Quando falamos no conflito russo-ucraniano, geralmente associamos o “ponto inicial” da guerra a eventos envolvendo bombardeios e grandes operações de artilharia e aviação. Mas, aparentemente, as reais vítimas das hostilidades não pensam assim.
No começo de dezembro, estive em viagem jornalística na República Popular de Lugansk, no centro do Donbass, e tive a oportunidade conversar, dentre outras autoridades, com Yuri Yurov, um importante jornalista, historiador e deputado do Parlamento de Lugansk. Em nosso diálogo, ouvi de Yurov algumas opiniões interessantes sobre as origens do conflito. Segundo ele, a guerra “não começou com os primeiros tiros no Donbass”, mas em Kiev, com a ação dos ultranacionalistas russofóbicos na Praça do Maidan.

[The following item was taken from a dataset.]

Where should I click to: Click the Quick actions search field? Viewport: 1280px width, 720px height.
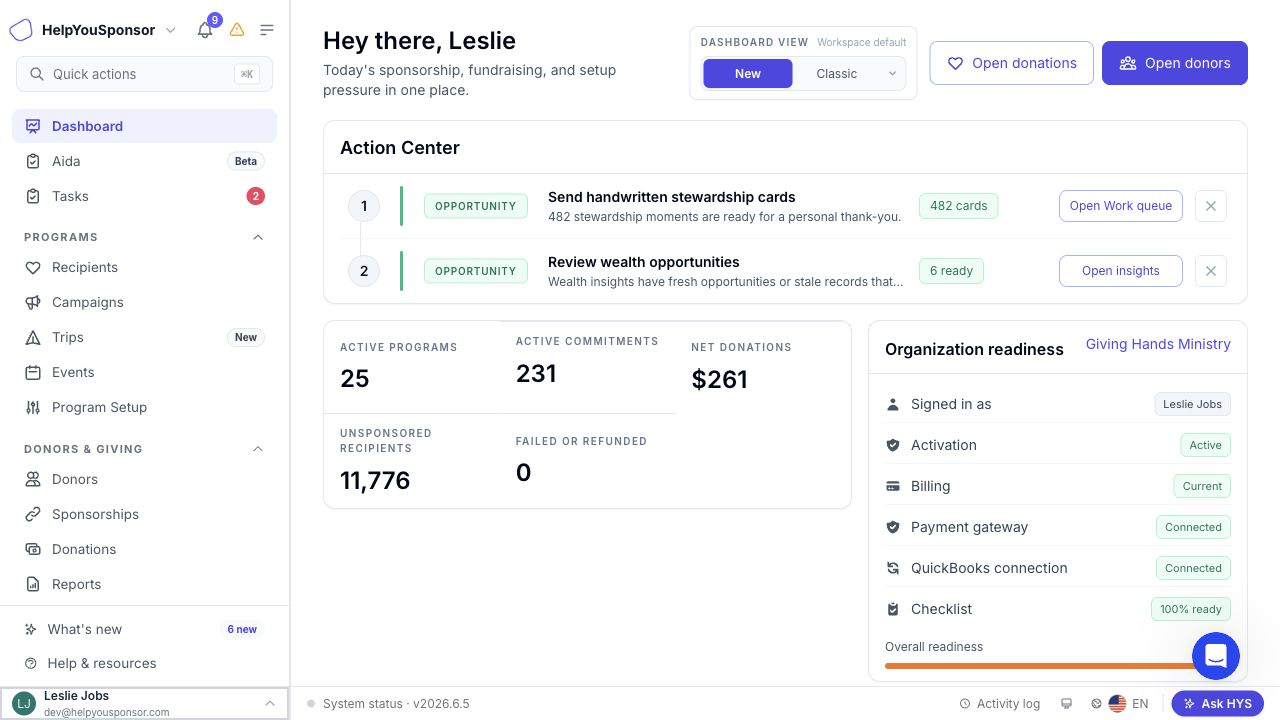pyautogui.click(x=144, y=74)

As primeiras vítimas do conflito, conta Yuri (que, além dos ofícios mencionados, é também veterano da guerra), foram feitas na própria capital, quando os militantes fascistas ucranianos tomaram as vezes das autoridades do país na repressão à parcela dos manifestantes que queria manter a Ucrânia unida e evitar um golpe de Estado, viabilizando a radicalização dos protestos e a consumação da revolução colorida.
Yuri conta ainda que desde o apogeu das manifestações em Kiev o povo do Donbass já havia entendido que seria impossível resolver aquela situação de forma pacífica, mas que, mesmo diante de tal consciência, esforços diplomáticos não faltaram. A guerra, diz Yurov, já havia começado em Kiev, mas os russos étnicos do Donbass se negaram a acreditar que não haveria outra alternativa – pelo menos até o dia 2 de julho de 2014, quando os aviões de guerra ucranianos despejaram as primeiras bombas em Lugansk, assassinando centenas de civis.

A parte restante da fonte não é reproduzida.